TERMS AND CONDITIONS

These Terms and Conditions ("Agreement") govern the provision of marketing services by Castillo Marketing (Castilloshots) ("Agency") to the client identified in the applicable Service Agreement or Proposal ("Client"). By engaging the Agency, the Client agrees to be bound by this Agreement.


1. Definitions

Agency: Castillo Marketing (Castilloshots), its successors and assigns.

Client: The person or entity purchasing services from the Agency.

Services: Lead generation, advertising (including digital, social media and search engine marketing), and related consulting services as set out in the Service Agreement or Proposal.

Retainer: The recurring fee payable by the Client for Services, invoiced monthly or fortnightly in advance.

Commencement Date: The date on which the Agency begins to provide Services.
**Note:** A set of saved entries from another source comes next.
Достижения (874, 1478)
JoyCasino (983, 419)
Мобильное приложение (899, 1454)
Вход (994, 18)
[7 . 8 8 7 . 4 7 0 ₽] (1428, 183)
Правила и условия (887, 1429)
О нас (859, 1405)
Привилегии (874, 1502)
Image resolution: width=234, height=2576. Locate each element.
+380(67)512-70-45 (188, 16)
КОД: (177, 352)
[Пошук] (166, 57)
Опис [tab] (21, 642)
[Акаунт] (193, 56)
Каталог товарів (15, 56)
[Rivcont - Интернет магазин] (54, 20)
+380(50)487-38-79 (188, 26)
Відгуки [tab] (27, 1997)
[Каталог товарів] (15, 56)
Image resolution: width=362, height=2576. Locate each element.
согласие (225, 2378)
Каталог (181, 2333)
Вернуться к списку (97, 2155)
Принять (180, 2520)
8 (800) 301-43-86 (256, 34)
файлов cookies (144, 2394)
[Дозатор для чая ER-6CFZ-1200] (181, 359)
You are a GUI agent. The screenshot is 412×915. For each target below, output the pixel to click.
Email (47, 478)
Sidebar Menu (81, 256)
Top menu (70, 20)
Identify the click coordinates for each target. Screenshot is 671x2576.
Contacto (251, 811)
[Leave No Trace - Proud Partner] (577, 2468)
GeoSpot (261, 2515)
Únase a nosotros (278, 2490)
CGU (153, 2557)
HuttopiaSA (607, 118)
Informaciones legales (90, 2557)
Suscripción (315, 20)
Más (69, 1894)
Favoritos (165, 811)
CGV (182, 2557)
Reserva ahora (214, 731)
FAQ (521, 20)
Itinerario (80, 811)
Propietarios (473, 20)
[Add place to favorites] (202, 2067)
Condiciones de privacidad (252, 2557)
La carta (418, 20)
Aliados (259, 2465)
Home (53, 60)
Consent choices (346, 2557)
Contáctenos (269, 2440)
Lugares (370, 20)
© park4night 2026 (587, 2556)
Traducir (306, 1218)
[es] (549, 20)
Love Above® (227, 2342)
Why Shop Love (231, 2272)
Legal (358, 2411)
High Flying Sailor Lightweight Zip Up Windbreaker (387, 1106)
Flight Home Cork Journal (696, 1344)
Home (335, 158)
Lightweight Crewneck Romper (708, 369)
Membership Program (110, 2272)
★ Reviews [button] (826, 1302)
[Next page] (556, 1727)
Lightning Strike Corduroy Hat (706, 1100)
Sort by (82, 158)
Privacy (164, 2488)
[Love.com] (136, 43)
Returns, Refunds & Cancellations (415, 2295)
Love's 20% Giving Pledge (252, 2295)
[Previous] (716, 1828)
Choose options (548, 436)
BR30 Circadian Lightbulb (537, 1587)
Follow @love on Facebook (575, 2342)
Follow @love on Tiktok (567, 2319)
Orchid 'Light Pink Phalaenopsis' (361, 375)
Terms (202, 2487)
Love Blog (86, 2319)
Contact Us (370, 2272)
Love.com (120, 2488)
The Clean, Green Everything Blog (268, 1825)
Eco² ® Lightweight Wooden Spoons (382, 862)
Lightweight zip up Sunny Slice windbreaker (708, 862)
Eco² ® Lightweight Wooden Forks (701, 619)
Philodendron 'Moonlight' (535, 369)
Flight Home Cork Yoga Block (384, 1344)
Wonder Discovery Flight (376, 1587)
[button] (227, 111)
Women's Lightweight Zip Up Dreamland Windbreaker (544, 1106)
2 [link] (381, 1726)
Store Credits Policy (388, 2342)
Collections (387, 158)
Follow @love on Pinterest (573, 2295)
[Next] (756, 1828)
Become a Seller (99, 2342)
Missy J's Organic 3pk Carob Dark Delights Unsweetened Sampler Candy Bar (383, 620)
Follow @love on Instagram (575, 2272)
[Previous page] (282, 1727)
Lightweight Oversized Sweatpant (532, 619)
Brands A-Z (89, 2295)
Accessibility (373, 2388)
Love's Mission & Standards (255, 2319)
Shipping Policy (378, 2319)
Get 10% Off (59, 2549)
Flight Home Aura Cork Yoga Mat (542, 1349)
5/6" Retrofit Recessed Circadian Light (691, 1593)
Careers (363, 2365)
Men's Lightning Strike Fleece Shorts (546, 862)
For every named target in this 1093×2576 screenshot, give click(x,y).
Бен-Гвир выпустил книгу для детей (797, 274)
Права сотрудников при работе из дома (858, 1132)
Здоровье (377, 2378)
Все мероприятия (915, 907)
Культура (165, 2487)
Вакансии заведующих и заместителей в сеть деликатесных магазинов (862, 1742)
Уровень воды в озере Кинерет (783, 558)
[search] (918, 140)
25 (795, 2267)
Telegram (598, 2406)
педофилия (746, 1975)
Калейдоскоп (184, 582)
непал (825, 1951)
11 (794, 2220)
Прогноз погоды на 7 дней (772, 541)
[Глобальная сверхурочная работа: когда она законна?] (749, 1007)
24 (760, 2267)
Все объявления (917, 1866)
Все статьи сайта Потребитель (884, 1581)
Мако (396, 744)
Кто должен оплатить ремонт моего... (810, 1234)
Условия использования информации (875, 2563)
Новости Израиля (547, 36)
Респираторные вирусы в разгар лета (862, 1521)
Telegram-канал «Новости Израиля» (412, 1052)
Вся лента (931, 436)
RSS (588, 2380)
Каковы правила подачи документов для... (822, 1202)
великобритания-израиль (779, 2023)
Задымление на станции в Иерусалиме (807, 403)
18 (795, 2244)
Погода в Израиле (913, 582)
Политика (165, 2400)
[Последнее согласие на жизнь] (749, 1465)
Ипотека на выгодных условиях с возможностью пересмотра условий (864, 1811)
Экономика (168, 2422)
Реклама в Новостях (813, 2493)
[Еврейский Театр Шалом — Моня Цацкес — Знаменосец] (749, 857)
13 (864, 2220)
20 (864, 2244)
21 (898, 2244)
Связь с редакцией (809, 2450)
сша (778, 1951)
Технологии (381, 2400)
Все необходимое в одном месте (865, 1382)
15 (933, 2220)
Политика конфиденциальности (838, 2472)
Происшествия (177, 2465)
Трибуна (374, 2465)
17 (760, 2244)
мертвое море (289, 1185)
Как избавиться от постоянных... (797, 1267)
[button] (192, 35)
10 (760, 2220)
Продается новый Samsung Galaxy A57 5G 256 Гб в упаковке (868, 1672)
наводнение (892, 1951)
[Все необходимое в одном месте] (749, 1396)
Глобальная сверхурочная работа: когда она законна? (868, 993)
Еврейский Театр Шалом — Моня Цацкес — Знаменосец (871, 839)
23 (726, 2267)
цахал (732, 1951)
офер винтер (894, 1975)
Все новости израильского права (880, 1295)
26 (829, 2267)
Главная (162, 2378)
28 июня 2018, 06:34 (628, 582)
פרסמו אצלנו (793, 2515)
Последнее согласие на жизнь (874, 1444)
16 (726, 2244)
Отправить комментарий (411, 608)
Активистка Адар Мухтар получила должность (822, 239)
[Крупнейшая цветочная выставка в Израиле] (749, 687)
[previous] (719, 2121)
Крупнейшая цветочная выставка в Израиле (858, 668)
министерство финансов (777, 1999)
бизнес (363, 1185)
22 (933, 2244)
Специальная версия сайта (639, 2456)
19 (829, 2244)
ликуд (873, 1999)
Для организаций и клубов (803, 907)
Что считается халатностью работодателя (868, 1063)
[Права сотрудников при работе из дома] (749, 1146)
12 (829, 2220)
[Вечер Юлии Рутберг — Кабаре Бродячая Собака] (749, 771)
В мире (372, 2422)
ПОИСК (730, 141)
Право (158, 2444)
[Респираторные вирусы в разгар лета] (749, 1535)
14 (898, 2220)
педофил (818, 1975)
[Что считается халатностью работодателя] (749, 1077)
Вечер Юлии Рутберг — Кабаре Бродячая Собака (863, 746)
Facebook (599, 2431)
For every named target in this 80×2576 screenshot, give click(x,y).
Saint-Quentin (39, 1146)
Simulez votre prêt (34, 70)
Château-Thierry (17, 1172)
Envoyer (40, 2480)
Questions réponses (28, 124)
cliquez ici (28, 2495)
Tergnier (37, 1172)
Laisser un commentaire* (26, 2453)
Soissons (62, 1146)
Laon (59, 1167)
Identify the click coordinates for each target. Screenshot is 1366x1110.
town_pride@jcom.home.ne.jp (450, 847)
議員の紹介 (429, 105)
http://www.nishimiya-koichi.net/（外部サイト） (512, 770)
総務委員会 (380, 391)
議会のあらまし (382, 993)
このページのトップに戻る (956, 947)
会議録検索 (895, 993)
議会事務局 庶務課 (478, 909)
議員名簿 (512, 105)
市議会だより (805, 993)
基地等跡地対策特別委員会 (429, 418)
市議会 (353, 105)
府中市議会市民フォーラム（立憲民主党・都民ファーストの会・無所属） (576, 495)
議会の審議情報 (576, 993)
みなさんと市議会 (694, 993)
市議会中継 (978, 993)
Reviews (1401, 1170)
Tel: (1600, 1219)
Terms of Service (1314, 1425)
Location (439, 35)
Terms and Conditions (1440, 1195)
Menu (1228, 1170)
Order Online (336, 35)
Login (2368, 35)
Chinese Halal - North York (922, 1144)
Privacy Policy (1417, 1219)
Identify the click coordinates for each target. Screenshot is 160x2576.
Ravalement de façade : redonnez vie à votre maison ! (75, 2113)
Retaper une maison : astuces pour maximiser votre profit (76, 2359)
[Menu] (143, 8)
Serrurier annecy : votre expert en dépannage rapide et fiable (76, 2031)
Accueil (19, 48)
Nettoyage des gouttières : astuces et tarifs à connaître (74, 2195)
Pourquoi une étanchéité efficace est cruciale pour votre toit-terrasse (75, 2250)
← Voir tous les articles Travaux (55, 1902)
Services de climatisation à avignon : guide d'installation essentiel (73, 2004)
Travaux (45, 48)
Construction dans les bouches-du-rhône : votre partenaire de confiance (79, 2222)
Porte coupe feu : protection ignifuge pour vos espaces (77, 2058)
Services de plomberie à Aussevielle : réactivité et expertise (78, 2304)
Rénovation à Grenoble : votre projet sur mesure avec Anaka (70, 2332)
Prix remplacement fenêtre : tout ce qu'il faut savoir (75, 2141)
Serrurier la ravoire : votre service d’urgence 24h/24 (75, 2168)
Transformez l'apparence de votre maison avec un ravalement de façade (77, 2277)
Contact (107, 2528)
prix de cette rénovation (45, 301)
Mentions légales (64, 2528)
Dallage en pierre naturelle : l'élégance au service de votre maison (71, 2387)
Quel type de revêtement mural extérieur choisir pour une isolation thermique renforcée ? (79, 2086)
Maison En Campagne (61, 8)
Term: The period from the Commencement Date until termination in accordance with clause 5.


2. Scope of Services

2.1 The Agency will provide the Services described in the Service Agreement or Proposal. Any variation or addition to the Services must be agreed in writing.

2.2 The Agency will use reasonable skill, care and diligence in performing the Services in accordance with industry standards.


3. Fees and Payment

3.1 The Client authorises the Agency to automatically charge the Retainer via Stripe to the Client’s nominated payment method on a monthly or fortnightly basis in advance. A receipt for each payment will be automatically emailed to the Client upon successful processing.

3.2 Invoices are due for payment within 7 days of the invoice date, unless otherwise agreed in writing.

3.3 Late payments may incur interest at a rate of 1.5% per month, calculated daily until payment is made in full.

3.4 The Client is responsible for all out‑of‑pocket expenses reasonably incurred by the Agency in connection with the provision of Services (e.g. advertising spend, third‑party tools), which will be invoiced monthly or as incurred.


4. Cancellation and Termination

4.1 Either party may terminate this Agreement by giving at least 7 days’ written notice to the other party.

4.2 Upon termination:

The Client will pay all outstanding Fees, expenses, and any work in progress through the termination date.

The Agency will provide the Client with any deliverables completed to the date of termination.

4.3 The Agency may immediately suspend Services if the Client:

Fails to pay any amount when due.

Breaches any material term of this Agreement and fails to remedy the breach within 7 days of written notice.


5. Intellectual Property

5.1 The Agency retains ownership of all pre‑existing intellectual property and methodologies.

5.2 Subject to full payment of all Fees, the Agency grants the Client a non‑exclusive, non‑transferable licence to use deliverables produced specifically for the Client.

5.3 The Client warrants that any materials provided to the Agency for use in the Services do not infringe third-party rights.


6. Confidentiality

6.1 Each party agrees to keep confidential all information disclosed by the other party that is marked or reasonably understood to be confidential.

6.2 This clause survives termination of the Agreement.


7. Client Obligations

7.1 The Client agrees to provide all necessary cooperation, access to information, and approvals to enable the Agency to perform the Services promptly.

7.2 Delays caused by the Client may result in adjusted timelines or additional Fees.


8. Warranties and Disclaimers

8.1 The Agency warrants that it will perform Services with reasonable skill and care.

8.2 Except as expressly provided, all other warranties, express or implied (including merchantability or fitness for a particular purpose), are excluded to the fullest extent permitted by law.


9. Limitation of Liability

9.1 To the maximum extent permitted by law, the Agency’s liability for any loss or damage arising in connection with this Agreement shall not exceed the total Fees paid by the Client in the 3 months preceding the claim.

9.2 The Agency is not liable for any consequential, indirect, special or punitive losses.


10. Indemnity

The Client indemnifies the Agency against any loss, liability, damage or expense (including legal fees) arising from:

Any breach of the Client’s warranties or obligations.

Any claims that Client‑provided materials infringe third‑party rights.


11. Privacy and Data Protection

The Agency will handle personal information in accordance with the Privacy Act 1988 (Cth) and the Agency’s Privacy Policy. The Client consents to the Agency collecting, using and disclosing personal data for the purpose of providing Services.


12. Spam Act Compliance

The Agency will comply with the Spam Act 2003 (Cth) when conducting email marketing or electronic messaging. The Client must ensure compliance with applicable laws for content and recipient consent.


13. Governing Law and Jurisdiction

This Agreement is governed by the laws of Victoria, Australia. The parties submit to the non‑exclusive jurisdiction of the courts of Victoria.


14. General Provisions

14.1 Variation: Any variation must be in writing and signed by both parties.

14.2 Assignment: Neither party may assign rights or obligations without the other party’s prior written consent.

14.3 Severability: If any provision is found invalid, the remainder continues in full force.

14.4 Entire Agreement: This Agreement, together with the Service Agreement or Proposal, constitutes the entire agreement between the parties.